Oral administration is the most widely accepted treatment approach in clinic due to its high safety,great convenience,and good patient acceptance [1].However,the complicated gastrointestinal microenvironment,such as gastric acidity,various enzymes and intestinal mucus,remains the serious impediment to the adsorption of oral antitumor preparations [2-4].In order to overcome these aforementioned problems,pH-sensitive microcapsules or microspheres are considered as an effective delivery method,which can remarkably prevent drug leakage under the stomach’s acidic environment and release drugs in the intestine due to the suitable pH value [5-7].Even so,it is still difficult to deliver drugs to the tumor sites efficiently.And the high concentration of released drug may destroy the physiological structure of intestine,leading to severe toxic side effects [8,9].Notably,recent studies showed that drug loaded nanoparticles (NPs),smaller than 100 nm in size,are more beneficial for the intestinal biological barriers penetration and tumor distribution [10,11].Unfortunately,only changing the NPs size is not enough to achieve a significant therapeutic effect.Therefore,the other effective means should be developed and utilized for improving the efficiency of oral drug delivery.

Enhancing the intestinal absorption is an important solution to improve the therapeutic effect of the oral drug delivery system [12,13].Moreover,it has reported that transport proteins and receptor-mediated endocytosis of intestinal epithelial cells can specifically enhance the absorption efficiency of oral nano drugs[14,15].For example,peptide transporter 1 (PepT1) on the surface of epithelial cells can improve epithelial affinity and intestinal permeability,which could effectively identify and transport amino acid and oligopeptide (di/tripeptide) modified preparations [16].Some researchers claimed that NPs functionalized with L-valine(LV) could effectively target PepT1 receptor,increasing oral drugs delivery [17].Interestingly,LV can also target to the large neutral amino acid transporter 1 (LAT-1) that overexpressed on the surface of breast cancer cells such as MCF-7 cells [18,19].Inspired with the unique characteristics of LV,in this study,LV is used to enhance the NPs absorption by epithelial cells,subsequently leading to specific target to tumor cells.
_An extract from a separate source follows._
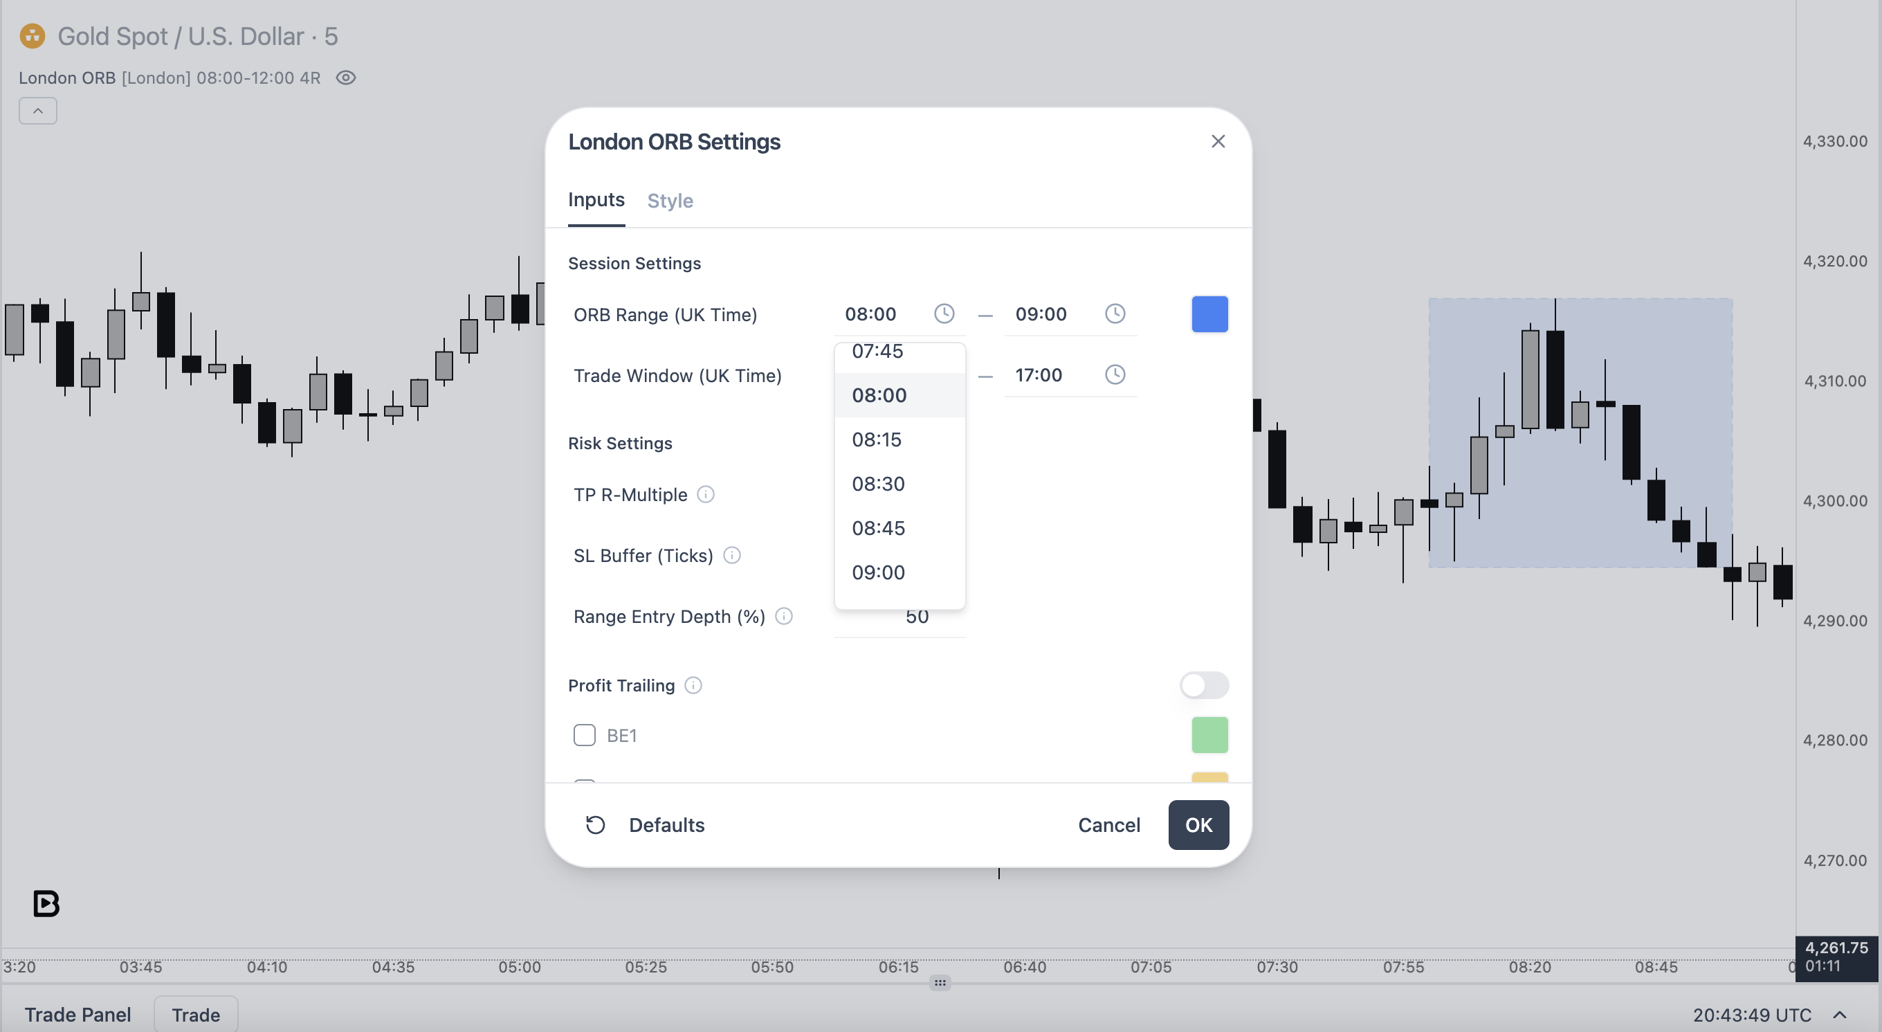The height and width of the screenshot is (1032, 1882).
Task: Click info icon next to Profit Trailing
Action: [693, 686]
In addition,delivering drugs precisely to the tumor sites is also critical to achieve a stronger anti-tumor effect [20].Doxorubicin(DOX),as a broad-spectrum antitumor drug,has a strong cytotoxic effect leading to a wide range of biochemical effects in the body[21,22].It has been proved that DOX can activate the nicotinamide adenine dinucleotide phosphate (NADPH) oxidase (NOX),triggering oxygen (O2) to become a superoxide radical (O2•−) and downstream H2O2,which is beneficial for Fe2+/Fe3+mediated Fenton reaction [23,24].And the toxic hydroxyl radicals (•OH) generated by the above process could make oxidative damage to lipids,proteins and DNA of tumor cells,showing a promising combination strategy of DOX and Fe ions to increase the anti-tumor effect [25,26].

In this study,we have constructed a “cluster bomb” drug delivery system (DOX@PFeL@L100).As shown in Scheme 1,firstly,the Fe3O4NPs with ultra-small particle size were prepared and modified with poly (vinyl alcohol) (PVA).Subsequently,DOX was loaded into PVA-modified Fe3O4NPs (DOX@PFe) following with LV modification to construct DOX@PFeL NPs.Finally,DOX@PFeL NPs were encapsulated in the enteric microspheres (Eudragit®L100)by the solvent evaporation method to obtain the final formulation DOX@PFeL@L100.After oral administration,the Eudragit®L100 outershell can effectively maintain the formulation stability in the severe stomach acidic environment and prevent the drugs leakage before reaching the intestinal region.When DOX@PFeL@L100 reached the intestinal intact,the DOX@PFeL NPs were released to penetrate the intestinal barriers and further entered into blood circulation.During these barriers breaking process,LV was used to increase the epithelial affinity and permeability for achieving the superior intestinal epithelial penetration efficiency.After entering the bloodstream,DOX@PFeL NPs were accumulated to the tumor site due to the function of LV mediated tumor-targeting.Then,the combined therapy of DOX and Fe2+/Fe3+achieved the enhanced antitumor effect.In summary,this study provides a safe and reliable cluster bomb-like oral drug delivery system that can overcome multiple oral barriers and increase the accumulation of drugs at the tumor site to enhance the antitumor efficiency.

Scheme 1.Schematic illustration of the preparation of DOX@PFeL@L100 NPs and the mechanism of drug delivery in vivo.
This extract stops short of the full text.